Thursday, April 15, 2010

Factionalism 101

from The Federalist #10/Madison--

By a faction, I understand a number of citizens, whether amounting to a majority or a minority of the whole, who are united and actuated by some common impulse of passion, or of interest, adversed to the rights of other citizens, or to the permanent and aggregate interests of the community.

There are two methods of curing the mischiefs of faction: the one, by removing its causes; the other, by controlling its effects.

There are again two methods of removing the causes of faction: the one, by destroying the liberty which is essential to its existence; the other, by giving to every citizen the same opinions, the same passions, and the same interests.

It could never be more truly said than of the first remedy, that it was worse than the disease. Liberty is to faction what air is to fire, an aliment without which it instantly expires. But it could not be less folly to abolish liberty, which is essential to political life, because it nourishes faction, than it would be to wish the annihilation of air, which is essential to animal life, because it imparts to fire its destructive agency.
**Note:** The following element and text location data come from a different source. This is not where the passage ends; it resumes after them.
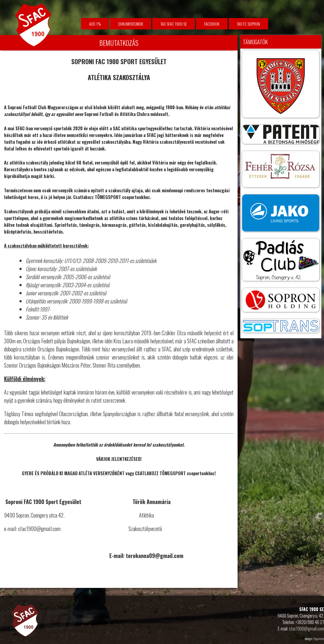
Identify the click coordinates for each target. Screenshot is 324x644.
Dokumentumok (131, 24)
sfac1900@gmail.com (306, 629)
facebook (212, 24)
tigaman (319, 638)
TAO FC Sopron (248, 24)
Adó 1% (95, 24)
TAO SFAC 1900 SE (174, 24)
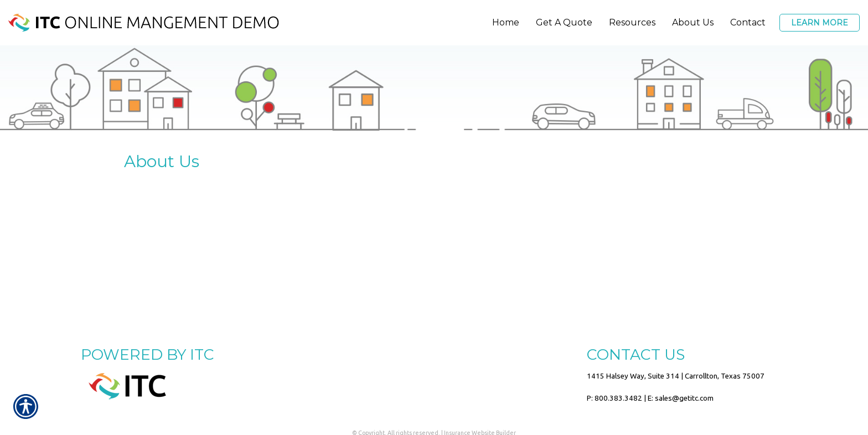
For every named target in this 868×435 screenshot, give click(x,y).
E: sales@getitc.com (680, 398)
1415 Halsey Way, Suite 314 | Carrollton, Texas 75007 (675, 376)
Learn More (819, 23)
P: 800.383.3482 (614, 398)
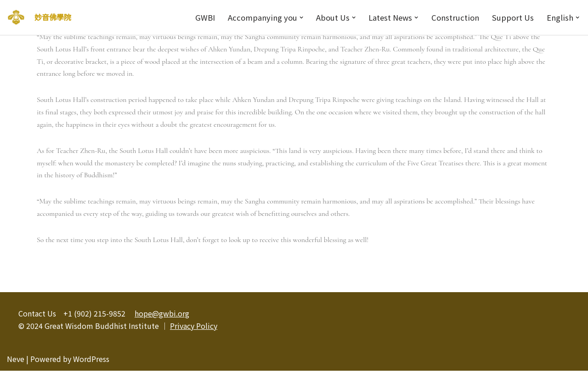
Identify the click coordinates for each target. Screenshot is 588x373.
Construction (454, 17)
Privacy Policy (193, 328)
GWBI (200, 17)
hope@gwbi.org (162, 316)
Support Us (512, 17)
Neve (16, 361)
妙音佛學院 (53, 17)
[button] (298, 17)
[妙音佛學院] (16, 17)
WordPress (91, 361)
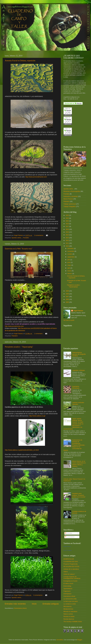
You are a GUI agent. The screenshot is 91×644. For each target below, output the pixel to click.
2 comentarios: (39, 235)
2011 (68, 243)
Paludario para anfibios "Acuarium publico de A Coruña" (79, 495)
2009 (68, 291)
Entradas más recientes (15, 604)
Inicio (34, 604)
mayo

The second expedient is as impracticable as the first would be unwise. As long as the reason of man continues fallible, and he is at liberty to exercise it, different opinions will be formed. As long as the connection subsists between his reason and his self-love, his opinions and his passions will have a reciprocal influence on each other; and the former will be objects to which the latter will attach themselves. The diversity in the faculties of men, from which the rights of property originate, is not less an insuperable obstacle to a uniformity of interests. The protection of these faculties is the first object of government. From the protection of different and unequal faculties of acquiring property, the possession of different degrees and kinds of property immediately results; and from the influence of these on the sentiments and views of the respective proprietors, ensues a division of the society into different interests and parties.

American educators could do worse than have their Biffs and Bunnies read (and respond to) the concise, rational prose of the Federalist papers (authored by one PUBLIUS, the pseudonym of Hamilton and Madison. That wise man--and abolitionist-- John Jay also contributed). B & B might not agree, could violently disagree (tho' even the hard-minded economic materialist would probably grant Madison had a rather keen insight into the relations of production, in M-speak).

IN brief, Ham. and Mad. offer quite persuasive arguments--not necessary, but cogent--in favor of the federalist or classical republican models over the Lockean or democratic models, states-rights popularly called--tho' Locke's bastard son Jefferson was not unfamiliar with classical republicanism--ie that of ancient greece and rome, not the GOP...capiche?--and once claimed the American Rev. followed from "Aristotle, Cicero, Locke, Sidney, etc." The texts of ancient soothsayers--ie the Bible, and the Koran--or the pathology of the everyday (schports, entertainment, bing-fluff) seem quite irrelevant in comparison.